> [Exercise materials]:
☆ ☆ ☆ ☆ ☆

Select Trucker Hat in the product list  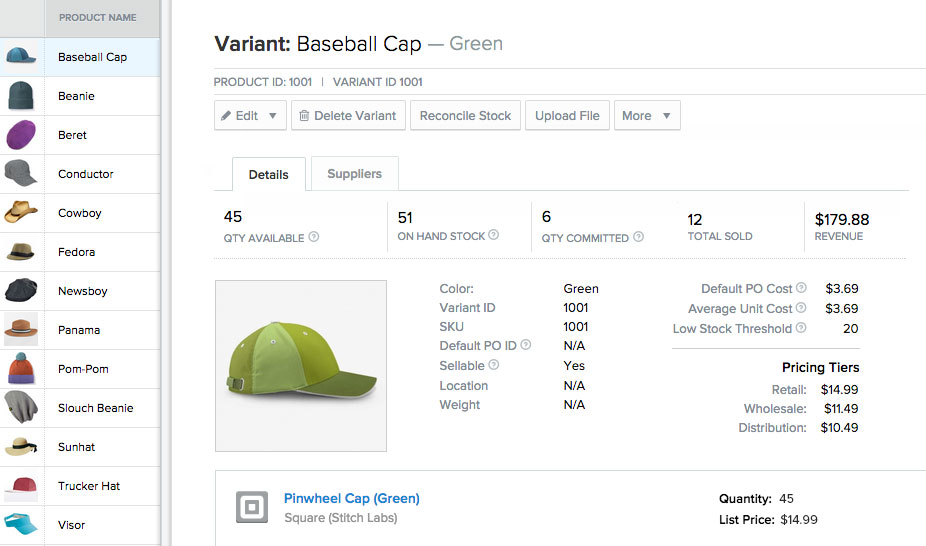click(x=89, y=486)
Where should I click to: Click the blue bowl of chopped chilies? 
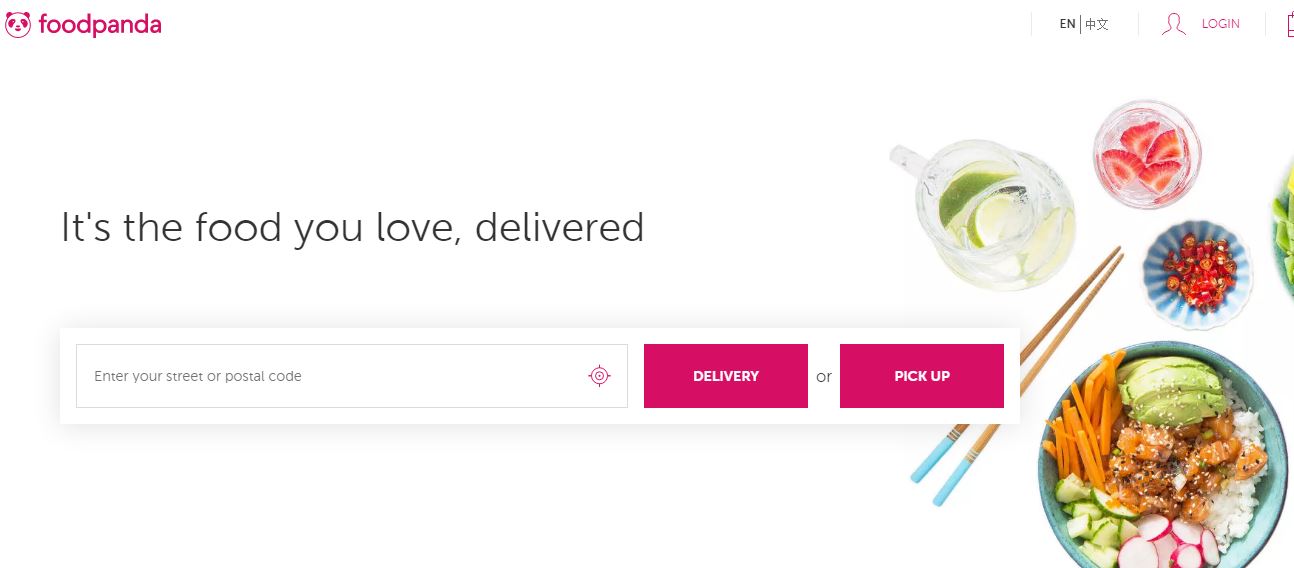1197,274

☆ ☆ ☆ ☆ ☆

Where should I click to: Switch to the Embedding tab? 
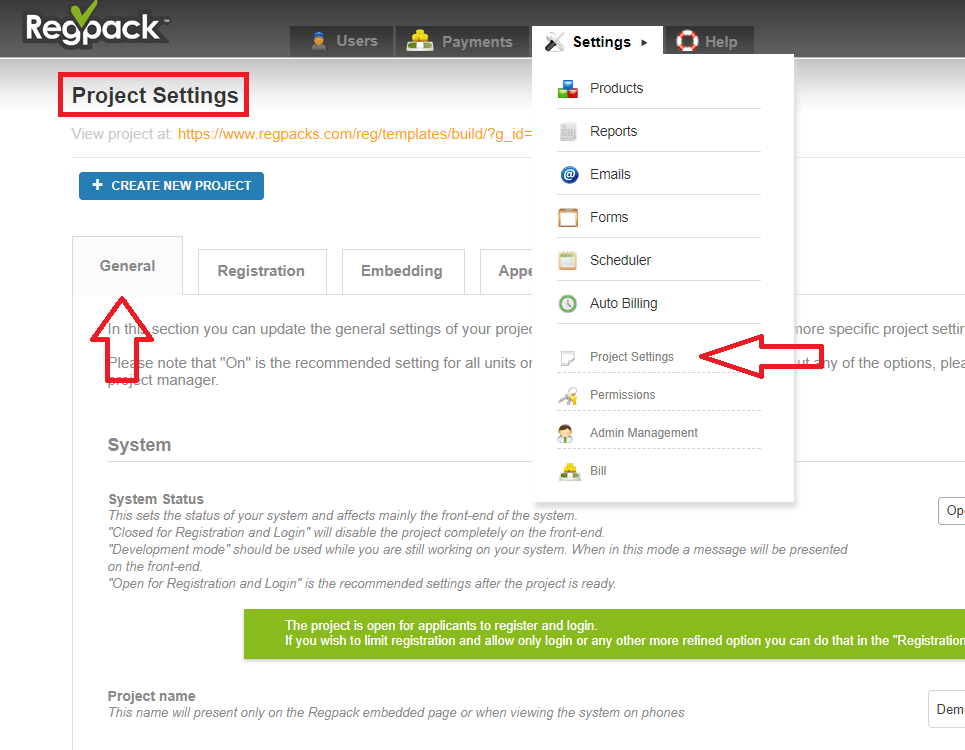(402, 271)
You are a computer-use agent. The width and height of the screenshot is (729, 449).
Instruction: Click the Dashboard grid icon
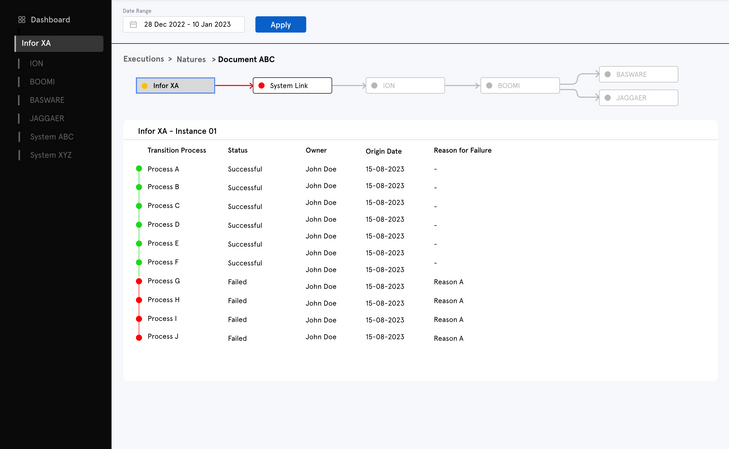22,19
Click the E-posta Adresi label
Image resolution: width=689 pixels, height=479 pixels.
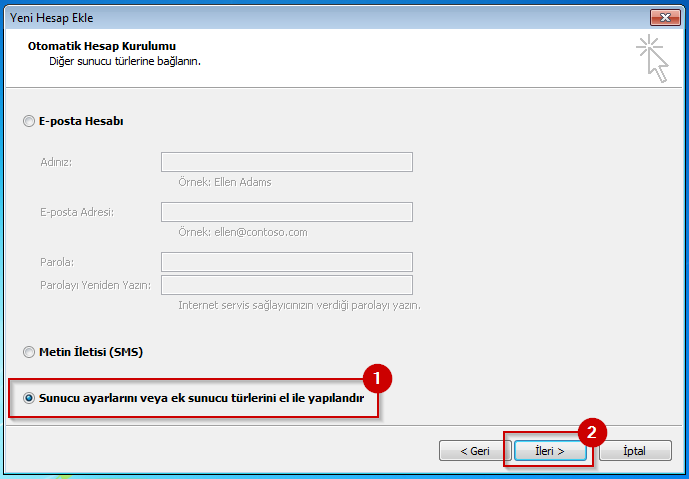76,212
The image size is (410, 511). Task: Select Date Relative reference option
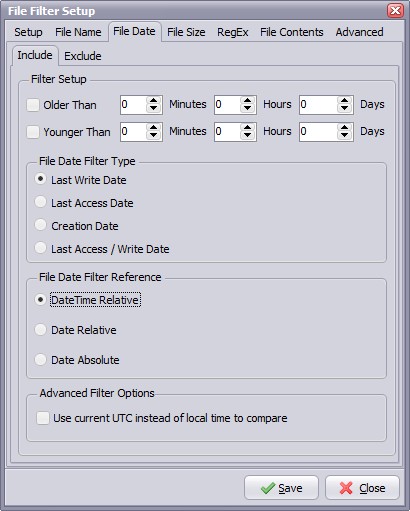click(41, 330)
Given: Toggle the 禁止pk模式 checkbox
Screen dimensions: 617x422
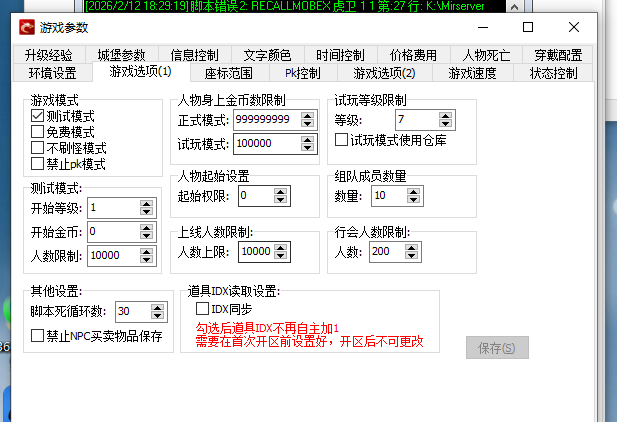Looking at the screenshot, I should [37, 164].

☆ ☆ ☆ ☆ ☆

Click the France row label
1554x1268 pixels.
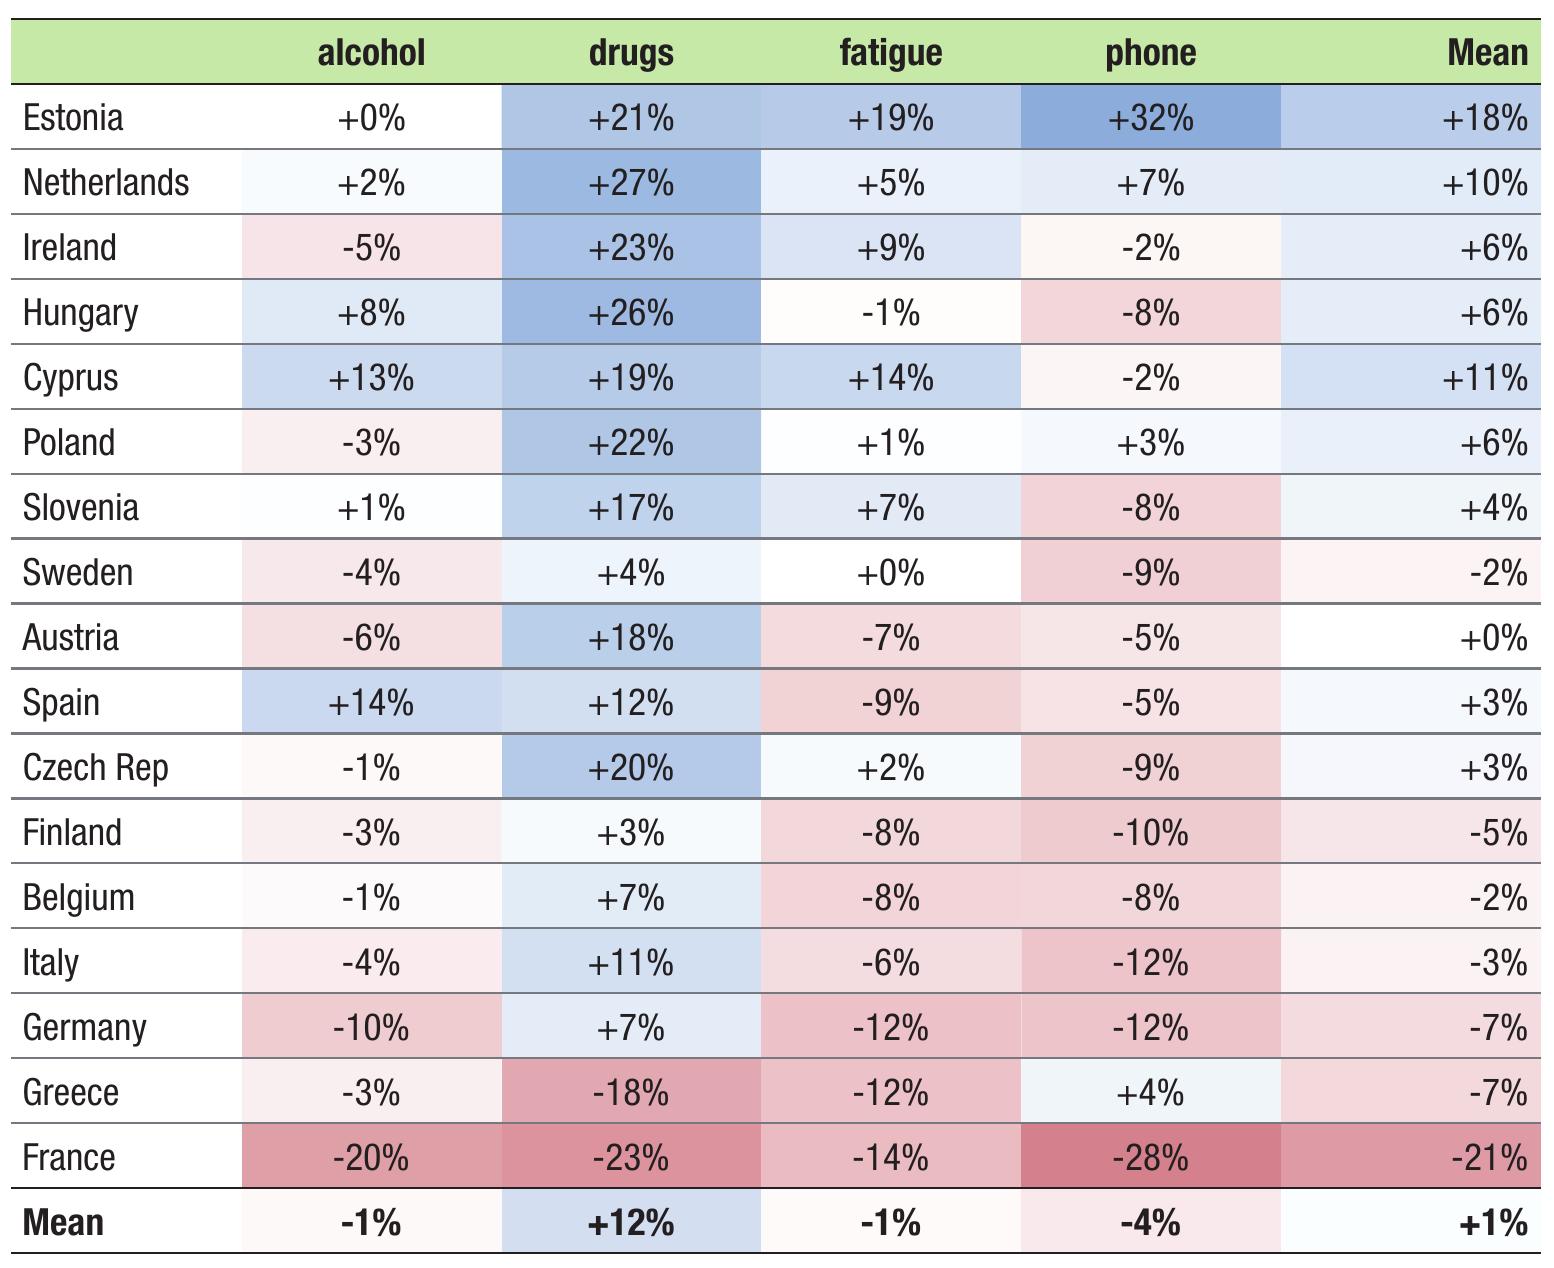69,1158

☆ ☆ ☆ ☆ ☆

Using the data above, establish how many lines include the word "label"; the reply is that number only.

2